§ **Excerpt to read**:
============================================================
21. The method of claim 14, further comprising the steps of:
granting the inmate limited access to the voice mail; and
providing a pre-specified and configurable set of individuals other than the inmate with unrestricted access to the voice mail, and wherein the inmate is barred from inclusion into the set of pre-specified and configurable individuals.
22. The method of claim 14, further comprising the steps of:
granting the inmate limited control of the voice mail; and
providing a pre-specified and configurable set of individuals other than the inmate with unrestricted control of the voice mail, and wherein the inmate is barred from inclusion into the set of pre-specified and configurable individuals.
23. The method of claim 14, further comprising the steps of:
prompting the inmate to select a language;
receiving a language selection from the external caller; and
providing any subsequent prompts to the inmate according to the language selection received from the inmate.
24. The method of claim 14, wherein the voice mail is stored in a compressed format, and said permitting step comprises the step of uncompressing the voice mail.
============================================================
§ **Input data**:
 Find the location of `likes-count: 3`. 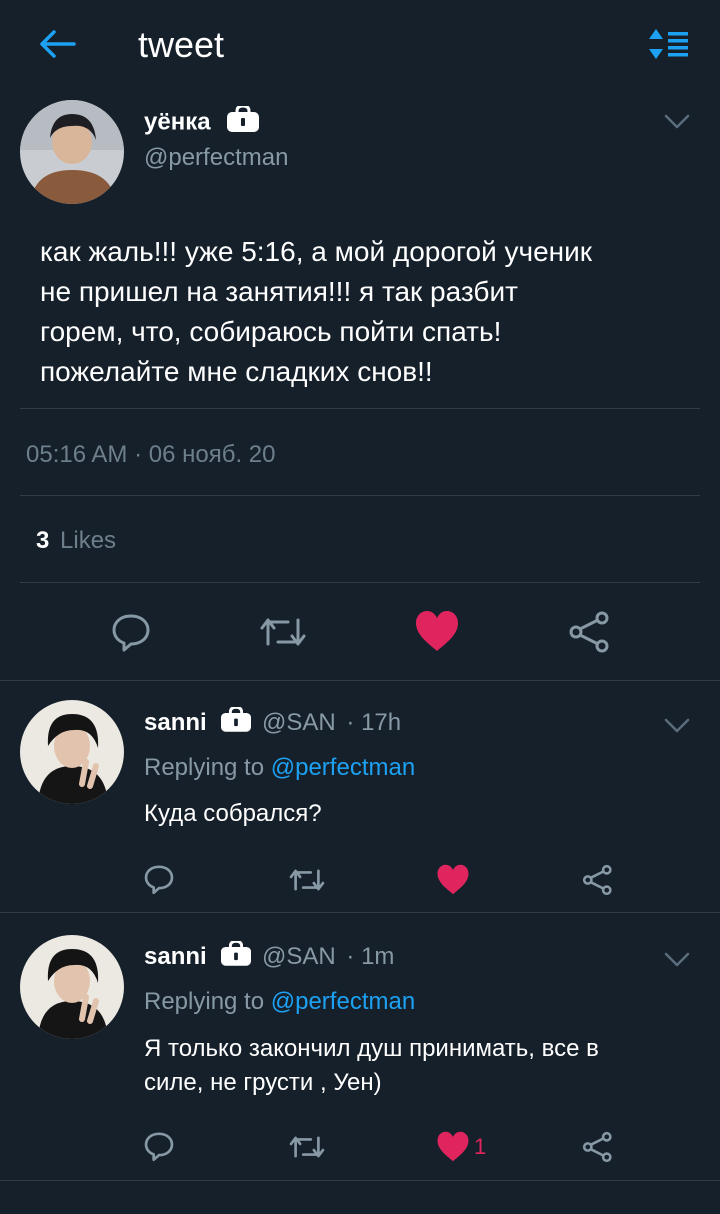

likes-count: 3 is located at coordinates (43, 540).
============================================================
§ **Required work**:
a. Reproduce the part of the voice mail claims from "22. The method" up to and including "the voice mail." word for word.
b. List the numbers of all the claims in the voice mail claims that refer back to claim 14.

§ **Answers to the tasks**:
a.
22. The method of claim 14, further comprising the steps of:
granting the inmate limited control of the voice mail; and
providing a pre-specified and configurable set of individuals other than the inmate with unrestricted control of the voice mail, and wherein the inmate is barred from inclusion into the set of pre-specified and configurable individuals.
23. The method of claim 14, further comprising the steps of:
prompting the inmate to select a language;
receiving a language selection from the external caller; and
providing any subsequent prompts to the inmate according to the language selection received from the inmate.
24. The method of claim 14, wherein the voice mail is stored in a compressed format, and said permitting step comprises the step of uncompressing the voice mail.

b. 21, 22, 23, 24